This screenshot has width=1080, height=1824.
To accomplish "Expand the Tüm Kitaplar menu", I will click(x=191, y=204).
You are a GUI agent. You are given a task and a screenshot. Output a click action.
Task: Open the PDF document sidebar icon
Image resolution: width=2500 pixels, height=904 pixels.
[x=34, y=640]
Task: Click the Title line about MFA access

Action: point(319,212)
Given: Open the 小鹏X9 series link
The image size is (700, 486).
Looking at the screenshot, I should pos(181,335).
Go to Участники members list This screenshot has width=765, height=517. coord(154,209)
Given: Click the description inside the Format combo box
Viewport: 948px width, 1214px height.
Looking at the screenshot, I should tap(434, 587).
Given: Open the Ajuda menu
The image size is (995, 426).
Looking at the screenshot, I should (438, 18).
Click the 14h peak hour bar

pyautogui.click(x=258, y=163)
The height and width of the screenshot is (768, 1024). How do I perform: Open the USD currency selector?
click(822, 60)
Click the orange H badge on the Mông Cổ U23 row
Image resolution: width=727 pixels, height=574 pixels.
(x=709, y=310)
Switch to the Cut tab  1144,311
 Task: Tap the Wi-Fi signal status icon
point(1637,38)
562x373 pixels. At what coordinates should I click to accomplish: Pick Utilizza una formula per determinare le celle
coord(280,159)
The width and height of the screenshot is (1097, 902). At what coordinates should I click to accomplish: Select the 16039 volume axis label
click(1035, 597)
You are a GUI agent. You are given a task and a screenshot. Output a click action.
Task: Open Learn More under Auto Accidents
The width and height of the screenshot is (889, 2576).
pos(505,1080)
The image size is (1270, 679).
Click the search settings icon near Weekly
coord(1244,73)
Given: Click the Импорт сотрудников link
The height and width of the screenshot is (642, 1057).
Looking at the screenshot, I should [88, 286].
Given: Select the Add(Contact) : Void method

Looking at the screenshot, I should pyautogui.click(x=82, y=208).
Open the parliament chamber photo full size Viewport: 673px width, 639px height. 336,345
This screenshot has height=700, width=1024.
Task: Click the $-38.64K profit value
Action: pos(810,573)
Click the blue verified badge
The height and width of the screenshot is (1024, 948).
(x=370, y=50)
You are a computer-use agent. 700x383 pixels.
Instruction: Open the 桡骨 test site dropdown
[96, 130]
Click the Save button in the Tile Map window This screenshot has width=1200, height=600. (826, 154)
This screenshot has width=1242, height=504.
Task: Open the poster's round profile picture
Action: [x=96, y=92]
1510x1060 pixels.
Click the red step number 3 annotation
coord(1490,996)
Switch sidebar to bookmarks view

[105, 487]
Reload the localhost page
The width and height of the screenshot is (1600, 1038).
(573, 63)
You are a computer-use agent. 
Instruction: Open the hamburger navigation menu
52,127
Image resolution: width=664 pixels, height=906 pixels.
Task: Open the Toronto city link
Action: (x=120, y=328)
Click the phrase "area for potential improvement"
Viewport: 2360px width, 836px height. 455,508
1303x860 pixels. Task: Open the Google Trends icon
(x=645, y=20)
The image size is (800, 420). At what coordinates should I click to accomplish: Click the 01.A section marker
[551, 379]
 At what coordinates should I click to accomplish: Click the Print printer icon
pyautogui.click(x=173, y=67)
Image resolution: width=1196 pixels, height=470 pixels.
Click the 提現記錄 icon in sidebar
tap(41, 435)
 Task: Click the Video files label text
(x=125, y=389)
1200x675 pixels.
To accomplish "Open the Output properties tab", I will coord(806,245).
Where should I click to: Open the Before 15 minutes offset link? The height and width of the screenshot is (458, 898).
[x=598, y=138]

→ BRIEF: An exact copy of every record is needed.

→ RESULT:
This screenshot has width=1080, height=1824.
To accomplish "Expand the Tüm Kitaplar menu", I will click(x=191, y=204).
You are a GUI agent. You are given a task and a screenshot. Output a click action.
Task: Open the PDF document sidebar icon
Image resolution: width=2500 pixels, height=904 pixels.
[x=34, y=640]
Task: Click the Title line about MFA access

Action: point(319,212)
Given: Open the 小鹏X9 series link
The image size is (700, 486).
Looking at the screenshot, I should pos(181,335).
Go to Участники members list This screenshot has width=765, height=517. coord(154,209)
Given: Click the description inside the Format combo box
Viewport: 948px width, 1214px height.
Looking at the screenshot, I should tap(434, 587).
Given: Open the Ajuda menu
The image size is (995, 426).
Looking at the screenshot, I should (438, 18).
Click the 14h peak hour bar

pyautogui.click(x=258, y=163)
The height and width of the screenshot is (768, 1024). How do I perform: Open the USD currency selector?
click(822, 60)
Click the orange H badge on the Mông Cổ U23 row
Image resolution: width=727 pixels, height=574 pixels.
(x=709, y=310)
Switch to the Cut tab  1144,311
 Task: Tap the Wi-Fi signal status icon
point(1637,38)
562x373 pixels. At what coordinates should I click to accomplish: Pick Utilizza una formula per determinare le celle
coord(280,159)
The width and height of the screenshot is (1097, 902). At what coordinates should I click to accomplish: Select the 16039 volume axis label
click(1035, 597)
You are a GUI agent. You are given a task and a screenshot. Output a click action.
Task: Open Learn More under Auto Accidents
The width and height of the screenshot is (889, 2576).
pos(505,1080)
The image size is (1270, 679).
Click the search settings icon near Weekly
coord(1244,73)
Given: Click the Импорт сотрудников link
The height and width of the screenshot is (642, 1057).
Looking at the screenshot, I should [88, 286].
Given: Select the Add(Contact) : Void method

Looking at the screenshot, I should pyautogui.click(x=82, y=208).
Open the parliament chamber photo full size Viewport: 673px width, 639px height. 336,345
This screenshot has height=700, width=1024.
Task: Click the $-38.64K profit value
Action: pos(810,573)
Click the blue verified badge
The height and width of the screenshot is (1024, 948).
(x=370, y=50)
You are a computer-use agent. 700x383 pixels.
Instruction: Open the 桡骨 test site dropdown
[96, 130]
Click the Save button in the Tile Map window This screenshot has width=1200, height=600. (826, 154)
This screenshot has width=1242, height=504.
Task: Open the poster's round profile picture
Action: [x=96, y=92]
1510x1060 pixels.
Click the red step number 3 annotation
coord(1490,996)
Switch sidebar to bookmarks view

[105, 487]
Reload the localhost page
The width and height of the screenshot is (1600, 1038).
(573, 63)
You are a computer-use agent. 
Instruction: Open the hamburger navigation menu
52,127
Image resolution: width=664 pixels, height=906 pixels.
Task: Open the Toronto city link
Action: (x=120, y=328)
Click the phrase "area for potential improvement"
Viewport: 2360px width, 836px height. 455,508
1303x860 pixels. Task: Open the Google Trends icon
(x=645, y=20)
The image size is (800, 420). At what coordinates should I click to accomplish: Click the 01.A section marker
[551, 379]
 At what coordinates should I click to accomplish: Click the Print printer icon
pyautogui.click(x=173, y=67)
Image resolution: width=1196 pixels, height=470 pixels.
Click the 提現記錄 icon in sidebar
tap(41, 435)
 Task: Click the Video files label text
(x=125, y=389)
1200x675 pixels.
To accomplish "Open the Output properties tab", I will coord(806,245).
Where should I click to: Open the Before 15 minutes offset link? The height and width of the screenshot is (458, 898).
[x=598, y=138]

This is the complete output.